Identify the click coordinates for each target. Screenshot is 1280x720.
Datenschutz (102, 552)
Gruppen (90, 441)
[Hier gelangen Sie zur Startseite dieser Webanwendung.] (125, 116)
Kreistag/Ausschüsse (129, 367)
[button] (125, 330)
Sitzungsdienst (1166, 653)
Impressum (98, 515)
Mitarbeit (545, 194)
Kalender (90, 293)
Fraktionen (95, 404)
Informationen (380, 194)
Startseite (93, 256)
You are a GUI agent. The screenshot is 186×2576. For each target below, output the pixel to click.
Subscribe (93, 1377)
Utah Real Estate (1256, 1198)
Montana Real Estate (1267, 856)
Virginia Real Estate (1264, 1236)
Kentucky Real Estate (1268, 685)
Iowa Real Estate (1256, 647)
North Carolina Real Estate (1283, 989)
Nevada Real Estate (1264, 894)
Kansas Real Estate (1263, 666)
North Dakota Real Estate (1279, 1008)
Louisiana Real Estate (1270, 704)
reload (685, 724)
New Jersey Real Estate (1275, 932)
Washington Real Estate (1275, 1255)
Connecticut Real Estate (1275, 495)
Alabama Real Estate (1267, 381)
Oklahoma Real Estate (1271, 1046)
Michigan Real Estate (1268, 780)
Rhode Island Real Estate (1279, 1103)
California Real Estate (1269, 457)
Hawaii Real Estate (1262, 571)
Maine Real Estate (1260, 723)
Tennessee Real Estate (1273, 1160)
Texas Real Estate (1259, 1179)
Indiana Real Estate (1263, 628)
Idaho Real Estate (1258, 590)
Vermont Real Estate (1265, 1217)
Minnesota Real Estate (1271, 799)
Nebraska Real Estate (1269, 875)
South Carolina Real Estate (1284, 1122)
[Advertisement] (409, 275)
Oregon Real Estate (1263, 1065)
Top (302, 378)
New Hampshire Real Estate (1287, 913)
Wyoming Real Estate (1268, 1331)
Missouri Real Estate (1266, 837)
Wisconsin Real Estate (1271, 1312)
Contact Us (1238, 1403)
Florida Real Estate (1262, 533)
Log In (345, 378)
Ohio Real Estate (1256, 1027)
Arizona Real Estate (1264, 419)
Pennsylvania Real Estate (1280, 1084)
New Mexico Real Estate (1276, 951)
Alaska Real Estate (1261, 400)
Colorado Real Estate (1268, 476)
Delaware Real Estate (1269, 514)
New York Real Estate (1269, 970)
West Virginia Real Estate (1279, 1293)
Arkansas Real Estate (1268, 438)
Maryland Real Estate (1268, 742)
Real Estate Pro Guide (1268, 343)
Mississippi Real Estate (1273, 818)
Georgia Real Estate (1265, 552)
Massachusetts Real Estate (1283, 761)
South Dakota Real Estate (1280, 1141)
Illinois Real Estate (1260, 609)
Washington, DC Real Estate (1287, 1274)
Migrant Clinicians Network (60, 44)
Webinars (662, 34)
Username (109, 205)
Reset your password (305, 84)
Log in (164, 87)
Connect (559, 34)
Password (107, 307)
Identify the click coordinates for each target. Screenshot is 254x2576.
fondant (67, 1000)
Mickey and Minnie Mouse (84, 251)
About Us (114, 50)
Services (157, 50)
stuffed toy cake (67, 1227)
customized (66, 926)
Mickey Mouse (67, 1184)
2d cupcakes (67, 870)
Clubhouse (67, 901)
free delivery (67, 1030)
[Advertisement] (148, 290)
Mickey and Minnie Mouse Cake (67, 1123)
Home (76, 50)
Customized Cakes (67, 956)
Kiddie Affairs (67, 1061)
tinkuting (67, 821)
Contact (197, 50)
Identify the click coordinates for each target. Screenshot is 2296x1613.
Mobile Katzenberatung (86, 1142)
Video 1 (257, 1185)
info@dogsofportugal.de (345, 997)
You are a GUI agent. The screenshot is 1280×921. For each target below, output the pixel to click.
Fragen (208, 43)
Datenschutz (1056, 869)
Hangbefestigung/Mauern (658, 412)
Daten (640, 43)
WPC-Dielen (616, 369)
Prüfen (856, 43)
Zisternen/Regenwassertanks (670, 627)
+++
Goal of the exercise
From the entries above, give again exactly the lines running from the line with "Maryland Real Estate (1268, 742)" to the line with "Contact (197, 50)"; include both of those lines.

Written answer
Maryland Real Estate (1268, 742)
Real Estate Pro Guide (1268, 343)
Mississippi Real Estate (1273, 818)
Georgia Real Estate (1265, 552)
Massachusetts Real Estate (1283, 761)
South Dakota Real Estate (1280, 1141)
Illinois Real Estate (1260, 609)
Washington, DC Real Estate (1287, 1274)
Migrant Clinicians Network (60, 44)
Webinars (662, 34)
Username (109, 205)
Reset your password (305, 84)
Log in (164, 87)
Connect (559, 34)
Password (107, 307)
Identify the click coordinates for each target. Screenshot is 254x2576.
fondant (67, 1000)
Mickey and Minnie Mouse (84, 251)
About Us (114, 50)
Services (157, 50)
stuffed toy cake (67, 1227)
customized (66, 926)
Mickey Mouse (67, 1184)
2d cupcakes (67, 870)
Clubhouse (67, 901)
free delivery (67, 1030)
[Advertisement] (148, 290)
Mickey and Minnie Mouse Cake (67, 1123)
Home (76, 50)
Customized Cakes (67, 956)
Kiddie Affairs (67, 1061)
tinkuting (67, 821)
Contact (197, 50)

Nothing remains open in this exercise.